“A Great Story Never Told” & “Flying on One Engine” – Nvest Nsights Q3 Newsletter

In our quarterly newsletter that follows, the two feature articles are titled: “A Great Story Never Told” and “Flying on One Engine”.  The first discusses the prevailing skepticism, or even outright pessimism, that may best characterize the consensus of investors’ psychological mindset relating to what is now the longest bull market in US history.  The second article explores what are the polarized and opposing views of how the economic and corporate fundamental “tea leaves” are being interpreted and highlights what we see are the biggest risks threatening to halt the progressing bull market. We encourage you to review the full articles contained in our quarterly newsletter below. The full printer-friendly document can be downloaded here: NVEST NSIGHTS 3Q

A GREAT STORY NEVER TOLD

Following a tug-of-war market experience during the first 6 months of 2018, stocks surged ahead during the 3Q with the S&P500 up +7.2%.  It was the fastest advance since late 2013. Combined with the first half, the accumulation brings the YTD rise to just over +10%.  Company earnings and economic growth are rising at the fastest pace of this current cycle and expanding the current Bull Market run, yet these facts remain a great story never told.  Few want to acknowledge this Bull Market is now the longest running ever.  Also, few will acknowledge that the current economic rebound will shortly become the longest running ever.  This current run approaching 10 years remains unloved for a variety of reasons, including the fact that many investors experienced 2 Bear Markets in 15 years.  Those two experiences eroded investor portfolio values and family wealth, and wreaked havoc with investor confidence.  In reality, the only situation where the length of this economic rebound and/or market advance is cited is when stating its age as a compelling reason to anticipate the current trends must soon end.  Many continue to hold a keen aversion to owning risk assets even today.

A survey of professional investors, taken at 3Q-end offers additional perspective on “unloved:”

  • Stock market performance expectations through year-end are minimal; nominal at best. And return expectations offer a dim view and higher bond yields through the end of 2019.
  • Investors are most worried that the Fed will overdo-it as it normalizes (raises) rates.
  • Another fear relates to a brewing trade battle with China.
  • A recession is somewhat unlikely in 2019, but viewed as increasing toward 2020, and a higher expectation by 2021.
  • Professional investors maintain a more positive expectation for US/domestic stocks, expecting outperformance compared to Europe, Japan, and/or Emerging Markets. Again, performance expectations are subdued.

Entering the 4Q with strong corporate earnings and economic growth, we expect that the current rally and Bull Market should keep going.  This backdrop is a key factor why investors should look past the continuing trade spat between the US and China.  The economic backdrop provides the Bull Market’s foundational support.

Record set.
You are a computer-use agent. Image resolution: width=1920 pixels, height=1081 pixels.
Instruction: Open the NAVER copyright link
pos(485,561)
...
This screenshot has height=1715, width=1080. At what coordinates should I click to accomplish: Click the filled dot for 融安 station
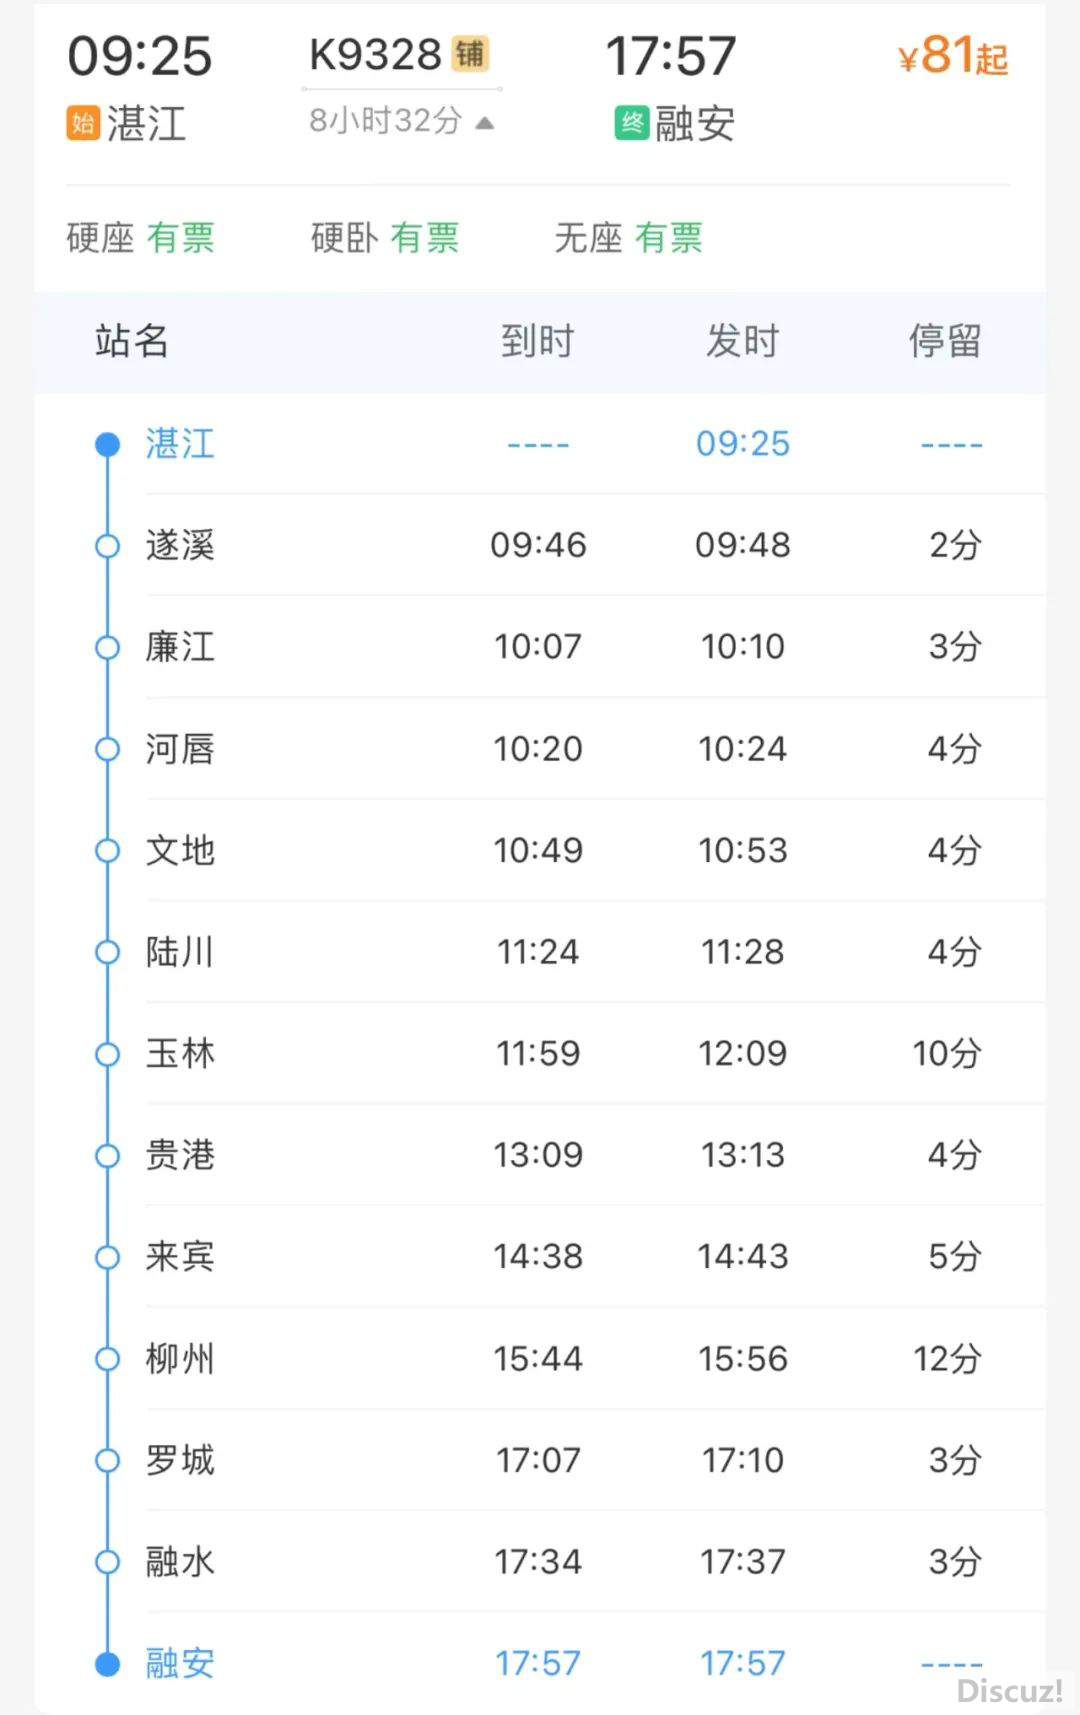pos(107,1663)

Exercise task A. Pull the passage of the Q3 market newsletter from "A survey of" to "expectations are subdued." and copy it word for word.
Exercise task B. Write a continuation of the Q3 market newsletter that picks up right after its last sentence.

Written response A.
A survey of professional investors, taken at 3Q-end offers additional perspective on “unloved:”

  • Stock market performance expectations through year-end are minimal; nominal at best. And return expectations offer a dim view and higher bond yields through the end of 2019.
  • Investors are most worried that the Fed will overdo-it as it normalizes (raises) rates.
  • Another fear relates to a brewing trade battle with China.
  • A recession is somewhat unlikely in 2019, but viewed as increasing toward 2020, and a higher expectation by 2021.
  • Professional investors maintain a more positive expectation for US/domestic stocks, expecting outperformance compared to Europe, Japan, and/or Emerging Markets. Again, performance expectations are subdued.

Written response B.
How though, should one personally think about investing when entering the home stretch of 2018?  And, how should 2019 be approached?  It’s concerning to read so many investors, including professionals, are skeptical, cautious, and guarded about investing.  Investors see the shot clock running, and no one wants another bear market experience.  Can history offer any advice or guidance?  History shares it can be tough to “fight” the upward performance tendency found in the final 3-months of the year.  During the last 25 years, the S&P500 gained an average of +5% over the final 3 months; 80% of the years produced a positive returns.  Second, mid-term election years can produce an increase in volatility, but 4Q performance is often stronger than a typical year (uncertainty is removed regardless of who wins).  Third, when the markets conclude a strong 3Q, history indicates the action bodes well for market performance through the next 3 and 6 months.  Last of all, be aware that 4Q often provides some market leadership reversion (in October-November), as laggards can work.  One should not ignore 4Q historical market action.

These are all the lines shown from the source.